PROBLEM DETAILS - What is needed here is a verbatim copy of the records that follow.
[DATASET ENTRIES Boundary: Start]
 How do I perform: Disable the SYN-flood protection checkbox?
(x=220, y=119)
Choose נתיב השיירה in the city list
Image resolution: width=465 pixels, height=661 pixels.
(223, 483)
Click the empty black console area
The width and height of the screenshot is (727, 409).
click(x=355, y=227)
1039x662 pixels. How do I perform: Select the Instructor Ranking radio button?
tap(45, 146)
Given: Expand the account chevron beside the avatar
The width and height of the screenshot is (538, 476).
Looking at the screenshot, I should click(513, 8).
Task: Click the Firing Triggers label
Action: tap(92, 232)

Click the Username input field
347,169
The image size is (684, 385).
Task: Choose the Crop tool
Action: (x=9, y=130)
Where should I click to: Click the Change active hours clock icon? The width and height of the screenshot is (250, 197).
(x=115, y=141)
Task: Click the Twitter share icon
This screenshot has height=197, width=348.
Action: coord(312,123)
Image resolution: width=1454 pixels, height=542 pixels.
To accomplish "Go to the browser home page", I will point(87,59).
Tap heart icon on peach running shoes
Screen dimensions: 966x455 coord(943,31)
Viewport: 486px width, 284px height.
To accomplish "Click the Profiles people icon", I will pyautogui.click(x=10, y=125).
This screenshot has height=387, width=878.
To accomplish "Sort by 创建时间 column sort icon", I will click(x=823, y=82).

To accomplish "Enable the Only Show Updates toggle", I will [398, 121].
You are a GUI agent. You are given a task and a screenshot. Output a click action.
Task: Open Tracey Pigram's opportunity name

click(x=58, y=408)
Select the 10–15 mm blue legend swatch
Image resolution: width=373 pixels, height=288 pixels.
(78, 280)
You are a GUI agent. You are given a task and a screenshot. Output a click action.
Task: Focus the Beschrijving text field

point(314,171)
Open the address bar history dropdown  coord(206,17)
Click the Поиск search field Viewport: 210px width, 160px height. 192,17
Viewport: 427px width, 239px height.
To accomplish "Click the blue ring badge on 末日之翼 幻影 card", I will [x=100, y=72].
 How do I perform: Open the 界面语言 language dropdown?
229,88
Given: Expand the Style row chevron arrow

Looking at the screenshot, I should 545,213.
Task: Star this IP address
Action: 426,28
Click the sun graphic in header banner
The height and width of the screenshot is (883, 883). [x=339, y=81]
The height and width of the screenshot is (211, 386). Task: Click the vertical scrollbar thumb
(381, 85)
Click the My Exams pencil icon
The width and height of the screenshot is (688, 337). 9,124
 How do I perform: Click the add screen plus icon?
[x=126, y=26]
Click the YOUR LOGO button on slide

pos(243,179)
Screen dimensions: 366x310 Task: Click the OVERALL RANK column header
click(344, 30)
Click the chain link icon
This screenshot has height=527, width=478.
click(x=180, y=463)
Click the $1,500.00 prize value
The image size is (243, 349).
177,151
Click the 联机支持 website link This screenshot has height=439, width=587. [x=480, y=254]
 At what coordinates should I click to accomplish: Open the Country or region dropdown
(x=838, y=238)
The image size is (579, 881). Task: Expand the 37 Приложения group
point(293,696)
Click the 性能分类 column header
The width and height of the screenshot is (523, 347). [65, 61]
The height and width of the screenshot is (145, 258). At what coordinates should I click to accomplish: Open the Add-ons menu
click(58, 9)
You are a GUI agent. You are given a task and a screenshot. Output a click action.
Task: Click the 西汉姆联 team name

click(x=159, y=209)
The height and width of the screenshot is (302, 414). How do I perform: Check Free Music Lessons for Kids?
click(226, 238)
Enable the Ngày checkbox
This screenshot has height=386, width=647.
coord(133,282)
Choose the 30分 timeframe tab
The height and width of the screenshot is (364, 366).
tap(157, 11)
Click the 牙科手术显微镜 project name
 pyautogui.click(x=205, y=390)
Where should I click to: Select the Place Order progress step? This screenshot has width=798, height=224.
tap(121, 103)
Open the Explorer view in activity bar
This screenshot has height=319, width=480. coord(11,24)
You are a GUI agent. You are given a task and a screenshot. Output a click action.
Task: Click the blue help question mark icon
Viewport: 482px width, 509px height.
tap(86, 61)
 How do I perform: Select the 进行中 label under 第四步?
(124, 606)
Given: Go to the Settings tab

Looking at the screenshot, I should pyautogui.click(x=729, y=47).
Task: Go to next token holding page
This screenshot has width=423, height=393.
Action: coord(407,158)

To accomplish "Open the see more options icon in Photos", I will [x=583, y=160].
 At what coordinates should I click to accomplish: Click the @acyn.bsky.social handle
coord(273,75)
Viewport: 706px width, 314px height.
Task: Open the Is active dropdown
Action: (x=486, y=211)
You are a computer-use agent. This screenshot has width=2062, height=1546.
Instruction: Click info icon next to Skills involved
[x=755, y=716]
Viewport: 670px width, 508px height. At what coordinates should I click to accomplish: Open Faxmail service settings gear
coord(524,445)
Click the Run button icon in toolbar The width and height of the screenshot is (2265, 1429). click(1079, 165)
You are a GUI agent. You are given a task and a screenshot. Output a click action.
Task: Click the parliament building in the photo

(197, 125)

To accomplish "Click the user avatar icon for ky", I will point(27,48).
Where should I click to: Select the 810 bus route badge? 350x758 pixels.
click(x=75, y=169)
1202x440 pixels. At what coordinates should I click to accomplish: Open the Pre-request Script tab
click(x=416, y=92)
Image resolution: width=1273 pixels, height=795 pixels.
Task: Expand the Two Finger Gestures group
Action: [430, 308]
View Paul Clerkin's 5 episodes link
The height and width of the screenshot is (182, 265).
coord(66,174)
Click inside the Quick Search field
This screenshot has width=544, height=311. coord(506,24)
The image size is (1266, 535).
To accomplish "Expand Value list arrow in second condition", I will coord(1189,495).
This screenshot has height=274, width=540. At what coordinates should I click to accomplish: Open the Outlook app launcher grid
[DATASET ENTRIES Boundary: End]
ANSWER SPACE -
 How do I perform: Disable the SYN-flood protection checkbox?
(x=220, y=119)
Choose נתיב השיירה in the city list
Image resolution: width=465 pixels, height=661 pixels.
(223, 483)
Click the empty black console area
The width and height of the screenshot is (727, 409).
click(x=355, y=227)
1039x662 pixels. How do I perform: Select the Instructor Ranking radio button?
tap(45, 146)
Given: Expand the account chevron beside the avatar
The width and height of the screenshot is (538, 476).
Looking at the screenshot, I should click(513, 8).
Task: Click the Firing Triggers label
Action: tap(92, 232)

Click the Username input field
347,169
The image size is (684, 385).
Task: Choose the Crop tool
Action: (x=9, y=130)
Where should I click to: Click the Change active hours clock icon? The width and height of the screenshot is (250, 197).
(x=115, y=141)
Task: Click the Twitter share icon
This screenshot has height=197, width=348.
Action: coord(312,123)
Image resolution: width=1454 pixels, height=542 pixels.
To accomplish "Go to the browser home page", I will point(87,59).
Tap heart icon on peach running shoes
Screen dimensions: 966x455 coord(943,31)
Viewport: 486px width, 284px height.
To accomplish "Click the Profiles people icon", I will pyautogui.click(x=10, y=125).
This screenshot has height=387, width=878.
To accomplish "Sort by 创建时间 column sort icon", I will click(x=823, y=82).

To accomplish "Enable the Only Show Updates toggle", I will [398, 121].
You are a GUI agent. You are given a task and a screenshot. Output a click action.
Task: Open Tracey Pigram's opportunity name

click(x=58, y=408)
Select the 10–15 mm blue legend swatch
Image resolution: width=373 pixels, height=288 pixels.
(78, 280)
You are a GUI agent. You are given a task and a screenshot. Output a click action.
Task: Focus the Beschrijving text field

point(314,171)
Open the address bar history dropdown  coord(206,17)
Click the Поиск search field Viewport: 210px width, 160px height. 192,17
Viewport: 427px width, 239px height.
To accomplish "Click the blue ring badge on 末日之翼 幻影 card", I will [x=100, y=72].
 How do I perform: Open the 界面语言 language dropdown?
229,88
Given: Expand the Style row chevron arrow

Looking at the screenshot, I should 545,213.
Task: Star this IP address
Action: 426,28
Click the sun graphic in header banner
The height and width of the screenshot is (883, 883). [x=339, y=81]
The height and width of the screenshot is (211, 386). Task: Click the vertical scrollbar thumb
(381, 85)
Click the My Exams pencil icon
The width and height of the screenshot is (688, 337). 9,124
 How do I perform: Click the add screen plus icon?
[x=126, y=26]
Click the YOUR LOGO button on slide

pos(243,179)
Screen dimensions: 366x310 Task: Click the OVERALL RANK column header
click(344, 30)
Click the chain link icon
This screenshot has height=527, width=478.
click(x=180, y=463)
Click the $1,500.00 prize value
The image size is (243, 349).
177,151
Click the 联机支持 website link This screenshot has height=439, width=587. [x=480, y=254]
 At what coordinates should I click to accomplish: Open the Country or region dropdown
(x=838, y=238)
The image size is (579, 881). Task: Expand the 37 Приложения group
point(293,696)
Click the 性能分类 column header
The width and height of the screenshot is (523, 347). [65, 61]
The height and width of the screenshot is (145, 258). At what coordinates should I click to accomplish: Open the Add-ons menu
click(58, 9)
You are a GUI agent. You are given a task and a screenshot. Output a click action.
Task: Click the 西汉姆联 team name

click(x=159, y=209)
The height and width of the screenshot is (302, 414). How do I perform: Check Free Music Lessons for Kids?
click(226, 238)
Enable the Ngày checkbox
This screenshot has height=386, width=647.
coord(133,282)
Choose the 30分 timeframe tab
The height and width of the screenshot is (364, 366).
tap(157, 11)
Click the 牙科手术显微镜 project name
 pyautogui.click(x=205, y=390)
Where should I click to: Select the Place Order progress step? This screenshot has width=798, height=224.
tap(121, 103)
Open the Explorer view in activity bar
This screenshot has height=319, width=480. coord(11,24)
You are a GUI agent. You are given a task and a screenshot. Output a click action.
Task: Click the blue help question mark icon
Viewport: 482px width, 509px height.
tap(86, 61)
 How do I perform: Select the 进行中 label under 第四步?
(124, 606)
Given: Go to the Settings tab

Looking at the screenshot, I should pyautogui.click(x=729, y=47).
Task: Go to next token holding page
This screenshot has width=423, height=393.
Action: coord(407,158)

To accomplish "Open the see more options icon in Photos", I will [x=583, y=160].
 At what coordinates should I click to accomplish: Click the @acyn.bsky.social handle
coord(273,75)
Viewport: 706px width, 314px height.
Task: Open the Is active dropdown
Action: (x=486, y=211)
You are a computer-use agent. This screenshot has width=2062, height=1546.
Instruction: Click info icon next to Skills involved
[x=755, y=716]
Viewport: 670px width, 508px height. At what coordinates should I click to accomplish: Open Faxmail service settings gear
coord(524,445)
Click the Run button icon in toolbar The width and height of the screenshot is (2265, 1429). click(1079, 165)
You are a GUI agent. You are given a task and a screenshot. Output a click action.
Task: Click the parliament building in the photo

(197, 125)

To accomplish "Click the user avatar icon for ky", I will point(27,48).
Where should I click to: Select the 810 bus route badge? 350x758 pixels.
click(x=75, y=169)
1202x440 pixels. At what coordinates should I click to accomplish: Open the Pre-request Script tab
click(x=416, y=92)
Image resolution: width=1273 pixels, height=795 pixels.
Task: Expand the Two Finger Gestures group
Action: [430, 308]
View Paul Clerkin's 5 episodes link
The height and width of the screenshot is (182, 265).
coord(66,174)
Click inside the Quick Search field
This screenshot has width=544, height=311. coord(506,24)
The image size is (1266, 535).
To accomplish "Expand Value list arrow in second condition", I will coord(1189,495).
This screenshot has height=274, width=540. At what coordinates should I click to accomplish: Open the Outlook app launcher grid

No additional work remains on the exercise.